Beim Radar-Festival feiern heute Buch und Film “Wir werden immer weiter gehen“ über die Musikszenen in Hamburg und Berlin Premiere.

3001-Kino. "Wir haben das einfach gemacht. Ohne große Kenntnisse darüber, wie man so was betreibt", erzählt Alfred Hilsberg, wandelndes Musiklexikon und Betreiber des kleinen Labels What's So Funny About. Sein halblanges Haar ist ergraut, doch ihn umweht immer noch die Energie des Eigenwilligen. Dieselbe Energie, mit der er vor mehr als 30 Jahren anfing, Platten zu veröffentlichen. Nach dem Do-it-yourself-Prinzip. Weil die Musik gut und relevant war, weil sie unter die Leute sollte. Nach wie vor ist da dieser Wunsch spürbar, sich des Lebens und der Kunst zu bemächtigen. Auch wenn es mitunter gerade mal reicht, um den Kühlschrank zu füllen.

Der Film "Wir werden immer weiter gehen" sowie ein gleichnamiges Buch, die heute beim Radar-Filmfestival Hamburg-Premiere feiern, porträtieren Überzeugungstäter wie Hilsberg. In einer Spanne von zehn Jahren haben der Hamburger Kameramann Ingolf Rech sowie der Berliner Journalist und Regisseur George Lindt die Musikszenen ihrer Heimatstädte begleitet. Mit viel Liebe zum Detail betrachten sie dabei das (sub-)kulturelle Wirken zwischen ökonomischen Zwängen und inhaltlichen Zielen, zwischen dem Wandel der Metropolen und der persönlichen Entwicklung der Akteure.

Die filmische Umsetzung inszenieren Rech und Lindt als "musikalisches Kaleidoskop". Und ihre Collage aus Interviews, Konzertmitschnitten, Straßenszenen im Zeitraffer und Polaroids verleiht ihrer Dokumentation einen ganz eigenen, leicht räudigen Look, der Lebensgefühl und Pulsschlag der Szenen auch auf ästhetischer Ebene einfängt. Inhaltlich überzeugt vor allem der weite Rahmen, den die zwei ihrem Projekt gegeben haben. Sie stellen nicht nur das fertige Musikprodukt dar, sondern reflektieren auch die Bedingungen, unter denen Kunst entsteht und verbreitet wird. Sie besuchen etwa ein CD-Presswerk oder den Musikvertrieb Indigo und den Instrumentenladen Rückkopplung, die beide in Hamburg beheimatet sind.

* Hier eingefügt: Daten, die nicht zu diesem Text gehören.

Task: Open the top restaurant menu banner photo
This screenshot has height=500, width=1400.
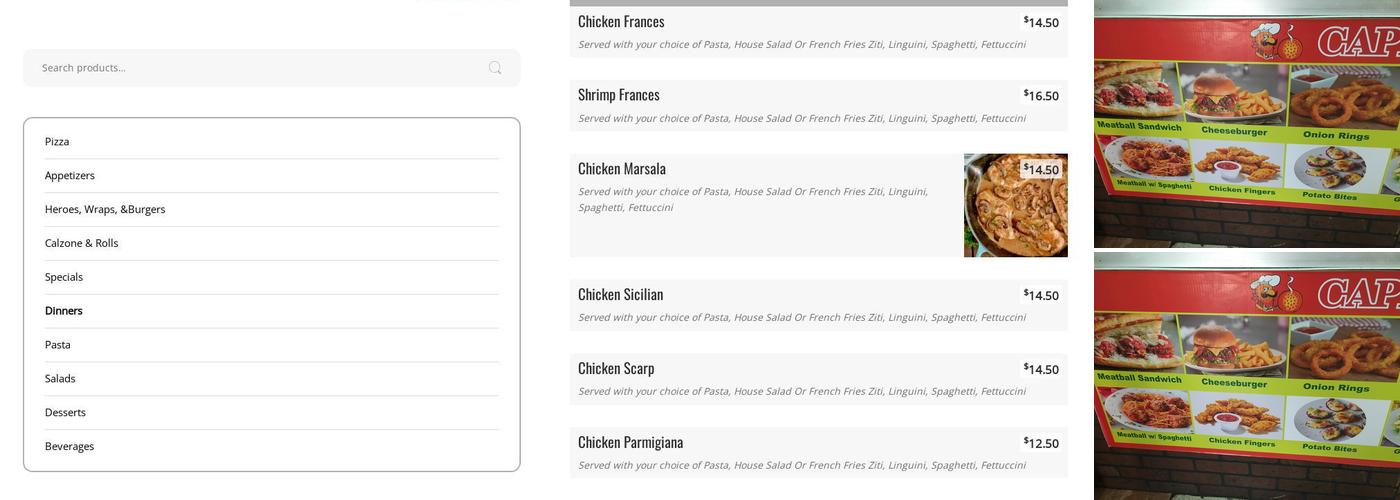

Herzstück ihrer Recherchen bleiben jedoch die Aussagen der zahlreichen Zeitzeugen. Zum Beispiel von dem Trash-Pop-Duo Stereo Total, der Singer-Songwriterin und Autorin Christiane Rösinger sowie von Tocotronics Dirk von Lowtzow. Oder auch von Uli Rehberg, der in der Hansestadt den Plattenladen Unterm Durchschnitt betrieb.

"Eine Verwahranstalt, eine Kuddelausschankstelle, eine Bahnhofsmission", charakterisiert Rehberg sein Refugium. Rech und Lindt machen zahlreiche Orte wie diesen in ihrem Film erlebbar. Orte, die jenseits des Mainstreams Zuflucht bieten und so oftmals zu kreativen und kritischen Keimzellen werden. Orte wie der Technoklub Tresor, vor allem in den 90er-Jahren. "Berlin war damals ein Sammelbecken für Leute, die Probleme in der Provinz hatten", erzählt Betreiber Dimitri Hegemann.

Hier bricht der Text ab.